[Collected data]
• • • •

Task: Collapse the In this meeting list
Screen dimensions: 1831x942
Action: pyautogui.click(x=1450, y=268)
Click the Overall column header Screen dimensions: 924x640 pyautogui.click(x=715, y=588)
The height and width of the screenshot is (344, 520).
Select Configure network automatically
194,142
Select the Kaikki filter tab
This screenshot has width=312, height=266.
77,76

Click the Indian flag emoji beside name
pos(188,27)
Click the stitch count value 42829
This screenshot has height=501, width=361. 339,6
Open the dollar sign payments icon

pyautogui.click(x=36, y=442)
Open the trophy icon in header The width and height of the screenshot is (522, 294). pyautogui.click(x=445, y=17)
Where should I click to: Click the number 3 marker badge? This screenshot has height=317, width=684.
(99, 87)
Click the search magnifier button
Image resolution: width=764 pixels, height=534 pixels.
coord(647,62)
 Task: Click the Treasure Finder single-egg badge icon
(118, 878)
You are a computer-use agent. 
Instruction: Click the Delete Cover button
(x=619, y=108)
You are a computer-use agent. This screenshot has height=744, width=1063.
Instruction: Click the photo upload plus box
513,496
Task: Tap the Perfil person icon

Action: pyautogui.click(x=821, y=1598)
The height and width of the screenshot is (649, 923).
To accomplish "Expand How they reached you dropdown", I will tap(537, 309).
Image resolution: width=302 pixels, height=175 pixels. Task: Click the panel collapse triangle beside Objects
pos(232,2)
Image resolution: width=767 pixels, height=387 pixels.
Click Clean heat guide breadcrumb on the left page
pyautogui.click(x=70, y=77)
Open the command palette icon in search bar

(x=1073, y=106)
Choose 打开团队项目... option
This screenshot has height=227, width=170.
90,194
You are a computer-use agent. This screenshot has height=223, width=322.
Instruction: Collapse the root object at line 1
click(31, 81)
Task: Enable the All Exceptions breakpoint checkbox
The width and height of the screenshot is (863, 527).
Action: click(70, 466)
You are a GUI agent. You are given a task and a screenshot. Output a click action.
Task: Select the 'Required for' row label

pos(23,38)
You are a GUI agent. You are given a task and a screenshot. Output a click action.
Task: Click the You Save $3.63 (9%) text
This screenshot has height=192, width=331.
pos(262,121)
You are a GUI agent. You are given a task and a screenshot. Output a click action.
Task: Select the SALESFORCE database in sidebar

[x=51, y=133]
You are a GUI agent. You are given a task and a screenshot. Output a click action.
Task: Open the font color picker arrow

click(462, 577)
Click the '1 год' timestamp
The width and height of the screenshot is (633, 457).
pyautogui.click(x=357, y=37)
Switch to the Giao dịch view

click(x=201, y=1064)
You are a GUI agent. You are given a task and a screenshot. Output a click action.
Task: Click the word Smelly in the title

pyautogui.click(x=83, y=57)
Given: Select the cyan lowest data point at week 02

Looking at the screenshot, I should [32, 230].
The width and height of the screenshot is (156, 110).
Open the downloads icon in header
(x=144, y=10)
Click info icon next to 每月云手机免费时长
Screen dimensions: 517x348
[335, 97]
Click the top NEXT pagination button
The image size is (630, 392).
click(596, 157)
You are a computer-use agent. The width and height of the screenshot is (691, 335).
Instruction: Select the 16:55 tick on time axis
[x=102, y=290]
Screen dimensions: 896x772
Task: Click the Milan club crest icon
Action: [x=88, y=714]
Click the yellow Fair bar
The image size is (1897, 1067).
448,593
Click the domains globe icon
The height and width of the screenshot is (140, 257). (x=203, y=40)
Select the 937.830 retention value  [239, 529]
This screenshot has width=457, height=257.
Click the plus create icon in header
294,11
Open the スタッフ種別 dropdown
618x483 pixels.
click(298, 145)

• • • •

== REQUIRED WORK ==
Reproduce the records above with every character intact.

== RESULT OF THE TASK ==
Task: Collapse the In this meeting list
Screen dimensions: 1831x942
Action: pyautogui.click(x=1450, y=268)
Click the Overall column header Screen dimensions: 924x640 pyautogui.click(x=715, y=588)
The height and width of the screenshot is (344, 520).
Select Configure network automatically
194,142
Select the Kaikki filter tab
This screenshot has width=312, height=266.
77,76

Click the Indian flag emoji beside name
pos(188,27)
Click the stitch count value 42829
This screenshot has height=501, width=361. 339,6
Open the dollar sign payments icon

pyautogui.click(x=36, y=442)
Open the trophy icon in header The width and height of the screenshot is (522, 294). pyautogui.click(x=445, y=17)
Where should I click to: Click the number 3 marker badge? This screenshot has height=317, width=684.
(99, 87)
Click the search magnifier button
Image resolution: width=764 pixels, height=534 pixels.
coord(647,62)
 Task: Click the Treasure Finder single-egg badge icon
(118, 878)
You are a computer-use agent. 
Instruction: Click the Delete Cover button
(x=619, y=108)
You are a computer-use agent. This screenshot has height=744, width=1063.
Instruction: Click the photo upload plus box
513,496
Task: Tap the Perfil person icon

Action: pyautogui.click(x=821, y=1598)
The height and width of the screenshot is (649, 923).
To accomplish "Expand How they reached you dropdown", I will tap(537, 309).
Image resolution: width=302 pixels, height=175 pixels. Task: Click the panel collapse triangle beside Objects
pos(232,2)
Image resolution: width=767 pixels, height=387 pixels.
Click Clean heat guide breadcrumb on the left page
pyautogui.click(x=70, y=77)
Open the command palette icon in search bar

(x=1073, y=106)
Choose 打开团队项目... option
This screenshot has height=227, width=170.
90,194
You are a computer-use agent. This screenshot has height=223, width=322.
Instruction: Collapse the root object at line 1
click(31, 81)
Task: Enable the All Exceptions breakpoint checkbox
The width and height of the screenshot is (863, 527).
Action: click(70, 466)
You are a GUI agent. You are given a task and a screenshot. Output a click action.
Task: Select the 'Required for' row label

pos(23,38)
You are a GUI agent. You are given a task and a screenshot. Output a click action.
Task: Click the You Save $3.63 (9%) text
This screenshot has height=192, width=331.
pos(262,121)
You are a GUI agent. You are given a task and a screenshot. Output a click action.
Task: Select the SALESFORCE database in sidebar

[x=51, y=133]
You are a GUI agent. You are given a task and a screenshot. Output a click action.
Task: Open the font color picker arrow

click(462, 577)
Click the '1 год' timestamp
The width and height of the screenshot is (633, 457).
pyautogui.click(x=357, y=37)
Switch to the Giao dịch view

click(x=201, y=1064)
You are a GUI agent. You are given a task and a screenshot. Output a click action.
Task: Click the word Smelly in the title

pyautogui.click(x=83, y=57)
Given: Select the cyan lowest data point at week 02

Looking at the screenshot, I should [32, 230].
The width and height of the screenshot is (156, 110).
Open the downloads icon in header
(x=144, y=10)
Click info icon next to 每月云手机免费时长
Screen dimensions: 517x348
[335, 97]
Click the top NEXT pagination button
The image size is (630, 392).
click(596, 157)
You are a computer-use agent. The width and height of the screenshot is (691, 335).
Instruction: Select the 16:55 tick on time axis
[x=102, y=290]
Screen dimensions: 896x772
Task: Click the Milan club crest icon
Action: [x=88, y=714]
Click the yellow Fair bar
The image size is (1897, 1067).
448,593
Click the domains globe icon
The height and width of the screenshot is (140, 257). (x=203, y=40)
Select the 937.830 retention value  [239, 529]
This screenshot has width=457, height=257.
Click the plus create icon in header
294,11
Open the スタッフ種別 dropdown
618x483 pixels.
click(298, 145)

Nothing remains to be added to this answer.